(Exercise materials begins)

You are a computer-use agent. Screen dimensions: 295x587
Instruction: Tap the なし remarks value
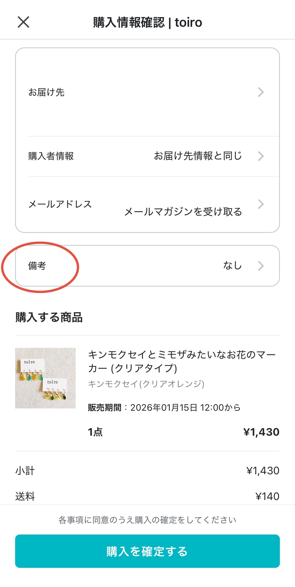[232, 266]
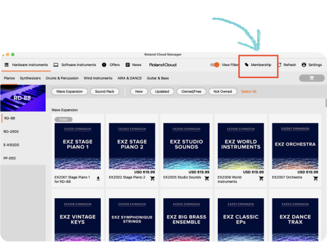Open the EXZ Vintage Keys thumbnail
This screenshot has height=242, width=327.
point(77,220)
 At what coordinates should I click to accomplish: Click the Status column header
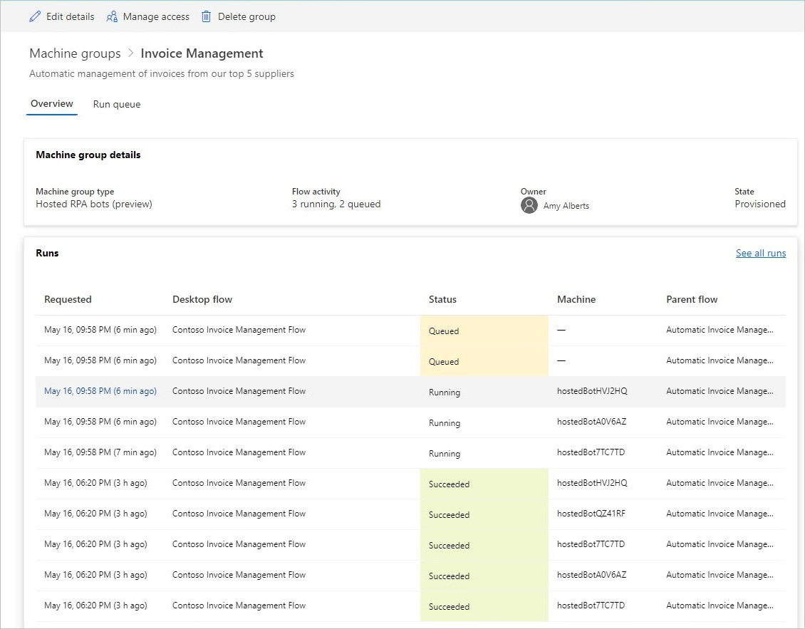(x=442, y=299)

(Exercise materials ends)

Repeat the listing word for word, but without its pictures.

You are a computer-use agent. Screen dimensions: 295x587
Instruction: Tap the なし remarks value
[232, 266]
Open the EXZ Vintage Keys thumbnail
This screenshot has height=242, width=327.
point(77,220)
 At what coordinates should I click to accomplish: Click the Status column header
(x=442, y=299)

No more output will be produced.